● **TASK OBJECTIVE**
Reproduce verbatim the passage of the blog posts from "I am whining, only" up to and including "my heart on.".

---------- ARTICLE

Posted on July 19, 2012
Filed Under Journeyman Chronicles | Comments Off on MBA

I am not looking forward to the commencement of the MBA program in which I have enrolled. You see I am confessing up front that it is my own choice that brings it on me; but I don’t think I am compelled to enjoy all of my own choices. While some see it a mark of good character to celebrate every choice you make for yourself, I contend it is a mark of good character to make choices you know you will not enjoy.

So I am not saying I regret choosing to start an MBA program. But I have been getting increasingly desperate to find entertainment, amusement, diversion; increasingly burdened with a feeling that my life lacks some happiness it should have.

I am whining, only whining. My life is amazingly free of any real care or concern. In a small measure this is itself part of my complaint. Most of us want to care for something, to have responsibility over someone or something, by which we can gain satisfaction through a sense of being appreciated. I am so self-absorbed as to imagine myself too busy to take responsibility for anything further than my own concerns, but not so self -absorbed as to find myself a satisfactory subject of absorption.

My boss takes for himself the most irritating projects with the least evident value, and lets me pursue mostly my own priorities. My family lets me live among them with room and board and only a minimum of chores. As regards money, a significant portion of what I earn does go to the family budget, but I am left with enough to provide for any kind of entertainment I might set my heart on.

Count your blessings, people say. I haven’t found analyzing things to be the same as appreciating them. I would break this funk, if I knew I thing I could get up and do to break it.


Posted on July 15, 2012
Filed Under Theological | Comments Off on Regrets

Sippican shared a video wherein passers by were asked their single greatest regret in life. Some of the answers seem honest; others, filtered to a level of banality appropriate for strangers. Several claim no regrets. To have no regrets is to have no memory or else no imagination.

I have closets full of regret, all shapes and sizes. Cluttered, overstuffed closets, and sometimes a regret falls out unexpectedly and I have to deal with a bit. Chuck it in and hold the door closed, maybe. I have no idea which regret is the biggest and can’t imagine hauling them all out and lining them up by size.

It’s an interesting question, though. Good for pondering. Instinctively I shift from “what is my biggest great” to “what is the greatest possible regret.” After all, I could always surpass today’s milestone, couldn’t I? But my imagination always wins. I cannot imagine regretting something so much that it was literally impossible to regret anything further.

This all seems very morose, perhaps, and a poor way of thinking. There’s lots of “to thine own self be true” regret-avoidance advice floating around out there. Most of it comes blowing off the colored tatters people have papered all over themselves, intent on becoming lost in the confusion of flying colors so that they will never see the hollow outline of their lives.

I do not know what my greatest regret is. But I know my greatest hope: all the dark matter in my universe is the unlit side of a moon turning toward the sun.

And why not?

Posted on July 8, 2012
Filed Under Theological | 1 Comment

A couple of months ago I ran into a friend from college. We hadn’t kept in touch since then, but I was happy to see him.

“Why aren’t you married yet?” he asked me.

The occasion of our meeting was a play, and intermission was nearly over, and a couldn’t summon up any kind of answer in the time I had. I think I fairly gaped at him. You will have to deal with my reply. His question inspires in me a strong reaction, which may be best expressed: “That’s just stupid!”

--------------------
---------- ENTRIES SHOWN

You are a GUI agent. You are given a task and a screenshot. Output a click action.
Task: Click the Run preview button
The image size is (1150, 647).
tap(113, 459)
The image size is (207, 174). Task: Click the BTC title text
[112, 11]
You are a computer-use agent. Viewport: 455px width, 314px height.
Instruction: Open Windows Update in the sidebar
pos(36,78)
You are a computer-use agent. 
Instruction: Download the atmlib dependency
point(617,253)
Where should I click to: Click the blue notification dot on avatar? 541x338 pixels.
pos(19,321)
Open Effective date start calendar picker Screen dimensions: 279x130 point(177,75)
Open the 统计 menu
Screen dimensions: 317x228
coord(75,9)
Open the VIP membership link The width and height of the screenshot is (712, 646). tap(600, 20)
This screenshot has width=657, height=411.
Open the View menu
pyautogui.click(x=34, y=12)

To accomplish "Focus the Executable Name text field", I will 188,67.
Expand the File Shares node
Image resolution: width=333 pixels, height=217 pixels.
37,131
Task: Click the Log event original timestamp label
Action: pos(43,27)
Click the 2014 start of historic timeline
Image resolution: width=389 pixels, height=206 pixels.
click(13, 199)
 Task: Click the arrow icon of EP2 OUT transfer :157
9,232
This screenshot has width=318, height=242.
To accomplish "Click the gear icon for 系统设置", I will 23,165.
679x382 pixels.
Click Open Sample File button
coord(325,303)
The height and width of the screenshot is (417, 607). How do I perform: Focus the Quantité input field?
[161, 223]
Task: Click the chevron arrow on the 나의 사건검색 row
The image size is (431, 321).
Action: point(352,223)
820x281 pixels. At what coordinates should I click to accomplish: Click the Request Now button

--------------------

● **ANSWER FOR THIS EXERCISE**
I am whining, only whining. My life is amazingly free of any real care or concern. In a small measure this is itself part of my complaint. Most of us want to care for something, to have responsibility over someone or something, by which we can gain satisfaction through a sense of being appreciated. I am so self-absorbed as to imagine myself too busy to take responsibility for anything further than my own concerns, but not so self -absorbed as to find myself a satisfactory subject of absorption.

My boss takes for himself the most irritating projects with the least evident value, and lets me pursue mostly my own priorities. My family lets me live among them with room and board and only a minimum of chores. As regards money, a significant portion of what I earn does go to the family budget, but I am left with enough to provide for any kind of entertainment I might set my heart on.